= International Orthodontic Congress =

International Orthodontic Congress is a meeting held every five years where world's leading Orthodontists and allied professionals come together to discuss Orthodontic related topics. The first meeting was held in 1926 in New York City, US, and has had 8 meetings happen in its 90-year history. This is an official meeting of World Federation of Orthodontists (WFO).

==History==
1st International Orthodontic Congress was held in 1926 in New York City, US. It was the first worldwide congress ever held by a dental speciality at that time. Dr. William Fisher was the first President of the International Orthodontic Congress (IOC). He was also the President of American Society of Orthodontists (ASO). The ASO was celebrating its 25th anniversary of its founding in 1901. At that time, the International Congress consisted of fifteen orthodontic societies.

2nd International Orthodontic Congress was held in 1931 in London, England. Dr. J.H. Badcock was the President of 2nd International Congress, in addition to helming the Presidency of European Orthodontic Society (EOS) and British Society for Study of Orthodontics (BSSO).

3rd International Orthodontic Congress was to be held in 1938 in Montreal, Canada. Due to the tensions of WWII and death of Dr. Fisher, the 3rd international congress did not take place in Montreal. For next three decades, due to Korean and Vietnam War, the organization of the Congress was further delayed. Eventually the 3rd IOC was held in 1973 in London. Dr. William J. Tulley was the President of 3rd IOC. Dr. B.F. Dewel then served as vice-president of IOC.

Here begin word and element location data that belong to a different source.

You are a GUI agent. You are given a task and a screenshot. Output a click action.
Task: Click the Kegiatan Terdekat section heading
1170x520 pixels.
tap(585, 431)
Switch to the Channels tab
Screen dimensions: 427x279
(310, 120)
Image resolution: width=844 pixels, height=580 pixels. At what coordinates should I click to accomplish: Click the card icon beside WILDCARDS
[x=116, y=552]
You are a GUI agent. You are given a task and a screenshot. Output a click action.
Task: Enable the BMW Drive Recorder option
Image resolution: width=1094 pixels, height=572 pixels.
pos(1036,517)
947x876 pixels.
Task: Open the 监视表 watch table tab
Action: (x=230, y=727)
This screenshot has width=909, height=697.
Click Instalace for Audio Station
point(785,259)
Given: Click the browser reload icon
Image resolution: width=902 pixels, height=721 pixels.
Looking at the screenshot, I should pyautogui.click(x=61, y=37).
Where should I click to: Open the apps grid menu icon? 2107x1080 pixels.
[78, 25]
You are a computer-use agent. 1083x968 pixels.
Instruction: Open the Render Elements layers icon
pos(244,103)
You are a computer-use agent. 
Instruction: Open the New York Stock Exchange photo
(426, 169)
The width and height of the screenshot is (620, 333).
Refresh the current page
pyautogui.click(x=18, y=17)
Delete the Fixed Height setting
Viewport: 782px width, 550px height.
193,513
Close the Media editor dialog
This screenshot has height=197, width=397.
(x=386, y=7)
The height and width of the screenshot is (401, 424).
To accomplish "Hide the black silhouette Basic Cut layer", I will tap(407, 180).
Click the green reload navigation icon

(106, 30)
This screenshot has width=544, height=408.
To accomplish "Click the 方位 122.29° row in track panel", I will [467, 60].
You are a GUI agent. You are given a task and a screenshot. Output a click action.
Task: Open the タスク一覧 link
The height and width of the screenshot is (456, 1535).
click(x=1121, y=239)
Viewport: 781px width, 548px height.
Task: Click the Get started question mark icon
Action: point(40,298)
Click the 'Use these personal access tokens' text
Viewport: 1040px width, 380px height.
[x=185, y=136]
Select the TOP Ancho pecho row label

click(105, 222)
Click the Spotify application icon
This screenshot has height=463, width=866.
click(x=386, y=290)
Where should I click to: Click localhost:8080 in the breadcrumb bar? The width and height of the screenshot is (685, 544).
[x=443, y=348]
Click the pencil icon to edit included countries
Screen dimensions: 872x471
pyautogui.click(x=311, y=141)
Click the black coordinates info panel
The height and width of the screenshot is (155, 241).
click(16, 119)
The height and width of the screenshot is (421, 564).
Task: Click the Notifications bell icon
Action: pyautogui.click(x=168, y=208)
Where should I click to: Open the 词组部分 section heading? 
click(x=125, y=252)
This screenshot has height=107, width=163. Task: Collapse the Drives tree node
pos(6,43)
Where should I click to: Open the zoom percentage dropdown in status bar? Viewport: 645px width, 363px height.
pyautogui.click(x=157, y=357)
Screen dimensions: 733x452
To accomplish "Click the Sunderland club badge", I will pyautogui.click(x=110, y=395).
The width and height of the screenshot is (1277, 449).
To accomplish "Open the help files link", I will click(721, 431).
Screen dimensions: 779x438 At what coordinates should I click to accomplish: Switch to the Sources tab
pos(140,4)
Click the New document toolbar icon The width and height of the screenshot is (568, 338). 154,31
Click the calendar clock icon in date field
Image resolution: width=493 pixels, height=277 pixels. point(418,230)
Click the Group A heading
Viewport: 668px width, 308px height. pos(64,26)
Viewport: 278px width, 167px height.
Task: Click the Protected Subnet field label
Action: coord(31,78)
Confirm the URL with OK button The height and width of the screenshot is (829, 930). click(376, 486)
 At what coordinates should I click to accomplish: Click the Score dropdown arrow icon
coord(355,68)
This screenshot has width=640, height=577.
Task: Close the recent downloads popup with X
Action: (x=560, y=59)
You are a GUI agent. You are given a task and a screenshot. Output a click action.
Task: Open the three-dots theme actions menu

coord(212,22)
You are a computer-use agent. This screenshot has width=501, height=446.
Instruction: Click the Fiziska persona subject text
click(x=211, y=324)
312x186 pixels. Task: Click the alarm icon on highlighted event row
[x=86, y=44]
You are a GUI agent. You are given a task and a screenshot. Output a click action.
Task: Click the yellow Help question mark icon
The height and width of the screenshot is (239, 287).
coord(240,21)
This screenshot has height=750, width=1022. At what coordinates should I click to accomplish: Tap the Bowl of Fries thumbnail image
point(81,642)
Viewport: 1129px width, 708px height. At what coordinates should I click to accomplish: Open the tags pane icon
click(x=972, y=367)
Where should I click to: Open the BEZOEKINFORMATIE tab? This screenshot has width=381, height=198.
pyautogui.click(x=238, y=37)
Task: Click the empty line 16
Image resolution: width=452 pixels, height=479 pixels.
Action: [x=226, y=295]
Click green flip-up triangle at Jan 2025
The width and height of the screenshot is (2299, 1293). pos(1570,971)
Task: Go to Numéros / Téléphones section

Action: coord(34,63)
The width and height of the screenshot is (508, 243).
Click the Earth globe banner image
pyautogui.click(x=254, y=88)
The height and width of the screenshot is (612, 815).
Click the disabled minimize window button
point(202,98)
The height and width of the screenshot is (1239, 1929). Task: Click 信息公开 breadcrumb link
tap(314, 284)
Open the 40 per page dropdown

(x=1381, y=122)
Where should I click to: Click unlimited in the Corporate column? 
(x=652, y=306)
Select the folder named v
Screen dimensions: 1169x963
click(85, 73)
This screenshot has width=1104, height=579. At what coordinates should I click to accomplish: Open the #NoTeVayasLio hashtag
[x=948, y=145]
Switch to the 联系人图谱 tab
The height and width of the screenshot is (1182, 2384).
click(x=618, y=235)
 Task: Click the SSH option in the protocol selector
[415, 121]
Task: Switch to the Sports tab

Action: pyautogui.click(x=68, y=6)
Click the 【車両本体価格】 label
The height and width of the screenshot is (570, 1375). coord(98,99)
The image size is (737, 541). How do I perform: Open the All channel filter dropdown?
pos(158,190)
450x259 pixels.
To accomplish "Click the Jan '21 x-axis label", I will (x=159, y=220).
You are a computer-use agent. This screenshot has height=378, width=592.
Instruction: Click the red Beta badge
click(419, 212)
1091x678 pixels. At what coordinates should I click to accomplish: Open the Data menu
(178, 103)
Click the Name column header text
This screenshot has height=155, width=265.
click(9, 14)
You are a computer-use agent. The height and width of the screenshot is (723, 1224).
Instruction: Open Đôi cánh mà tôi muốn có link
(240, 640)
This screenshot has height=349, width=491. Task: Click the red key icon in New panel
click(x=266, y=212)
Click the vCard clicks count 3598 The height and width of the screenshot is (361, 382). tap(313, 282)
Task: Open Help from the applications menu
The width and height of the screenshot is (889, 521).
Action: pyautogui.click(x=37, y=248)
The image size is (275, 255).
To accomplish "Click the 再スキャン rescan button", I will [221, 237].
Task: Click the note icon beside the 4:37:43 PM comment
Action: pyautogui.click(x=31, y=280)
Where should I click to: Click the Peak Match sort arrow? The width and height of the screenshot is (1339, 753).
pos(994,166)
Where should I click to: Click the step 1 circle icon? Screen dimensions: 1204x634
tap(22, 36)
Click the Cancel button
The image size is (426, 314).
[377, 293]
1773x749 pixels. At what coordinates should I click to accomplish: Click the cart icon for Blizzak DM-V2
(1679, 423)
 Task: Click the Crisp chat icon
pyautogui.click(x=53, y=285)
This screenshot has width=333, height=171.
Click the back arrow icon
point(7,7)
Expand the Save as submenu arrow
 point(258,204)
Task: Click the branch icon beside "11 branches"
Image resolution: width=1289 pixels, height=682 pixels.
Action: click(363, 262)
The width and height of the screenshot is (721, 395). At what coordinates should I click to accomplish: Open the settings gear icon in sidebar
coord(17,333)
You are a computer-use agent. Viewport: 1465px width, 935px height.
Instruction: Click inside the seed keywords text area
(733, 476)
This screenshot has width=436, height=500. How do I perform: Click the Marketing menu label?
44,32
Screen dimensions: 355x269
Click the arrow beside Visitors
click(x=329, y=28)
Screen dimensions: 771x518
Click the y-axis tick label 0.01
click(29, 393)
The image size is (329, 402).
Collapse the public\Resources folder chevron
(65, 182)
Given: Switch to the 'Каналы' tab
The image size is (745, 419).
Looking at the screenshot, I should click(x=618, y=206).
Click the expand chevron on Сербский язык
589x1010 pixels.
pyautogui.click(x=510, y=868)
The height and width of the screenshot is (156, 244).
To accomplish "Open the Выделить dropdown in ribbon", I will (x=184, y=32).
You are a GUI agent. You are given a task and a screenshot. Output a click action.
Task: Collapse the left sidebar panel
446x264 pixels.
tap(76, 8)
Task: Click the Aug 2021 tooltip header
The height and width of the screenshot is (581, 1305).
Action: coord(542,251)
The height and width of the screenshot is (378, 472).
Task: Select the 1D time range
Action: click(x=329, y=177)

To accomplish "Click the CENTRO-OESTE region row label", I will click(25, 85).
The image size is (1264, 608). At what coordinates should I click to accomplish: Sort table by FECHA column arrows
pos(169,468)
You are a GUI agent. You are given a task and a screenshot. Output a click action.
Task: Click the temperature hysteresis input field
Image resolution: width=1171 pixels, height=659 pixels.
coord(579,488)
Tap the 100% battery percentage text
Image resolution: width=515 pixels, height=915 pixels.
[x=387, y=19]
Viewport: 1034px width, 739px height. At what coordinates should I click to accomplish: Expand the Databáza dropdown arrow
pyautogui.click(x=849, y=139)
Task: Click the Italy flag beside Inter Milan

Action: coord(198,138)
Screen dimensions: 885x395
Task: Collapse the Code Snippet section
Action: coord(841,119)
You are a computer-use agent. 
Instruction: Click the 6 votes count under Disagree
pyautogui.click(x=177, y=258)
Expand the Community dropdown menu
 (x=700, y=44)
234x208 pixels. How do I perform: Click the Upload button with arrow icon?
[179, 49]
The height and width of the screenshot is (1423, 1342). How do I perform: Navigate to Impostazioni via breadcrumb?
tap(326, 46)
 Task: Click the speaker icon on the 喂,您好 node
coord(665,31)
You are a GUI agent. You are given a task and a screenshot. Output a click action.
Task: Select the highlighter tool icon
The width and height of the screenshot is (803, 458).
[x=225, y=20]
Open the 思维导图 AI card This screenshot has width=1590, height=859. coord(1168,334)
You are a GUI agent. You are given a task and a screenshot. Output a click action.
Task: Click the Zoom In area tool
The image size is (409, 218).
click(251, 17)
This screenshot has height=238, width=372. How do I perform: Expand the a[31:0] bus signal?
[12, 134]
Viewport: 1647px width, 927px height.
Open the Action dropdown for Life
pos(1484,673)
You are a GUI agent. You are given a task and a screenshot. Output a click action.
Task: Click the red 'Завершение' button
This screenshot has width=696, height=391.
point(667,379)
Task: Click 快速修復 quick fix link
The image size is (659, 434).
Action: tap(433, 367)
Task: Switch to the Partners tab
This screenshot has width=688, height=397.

4th International Orthodontic Congress was held in 1995 in San Francisco, US. Dr. William H. DeKock organized the 4th IOC. During this meeting, World Federation of Orthodontists (WFO) was created. The WFO acted as an accrediting body for orthodontic specialists throughout the world. After Dr. DeKock contacted many different Orthodontic societies around the world by sending them the bylawas of WFO. Ultimately 68 national and regional orthodontic societies signed the charter of World Federation of Orthodontics in San Francisco on May 15, 1995.

5th International Orthodontic Congress was held in Chicago, US, in 2000 along with the 100th session of the American Association of Orthodontists. 6th International Orthodontic Congress was held in Paris, France, in 2005 along with Societe Francaise d’Orthopedie Dento-Faciale and Syndicate des Specialistes Francais en Orthopedie Dento-Faciale.

7th International Orthodontic Congress was held in Sydney, Australia, in 2010 and was sponsored by Australian Society of Orthodontists. 8th International Orthodontic Congress was held in London, England in 2015 and was hosted by the British Orthodontic Society. This year 20-year anniversary of WFO was also celebrated. 9th International Orthodontic Congress will be held in Yokohama, Japan, in 2020.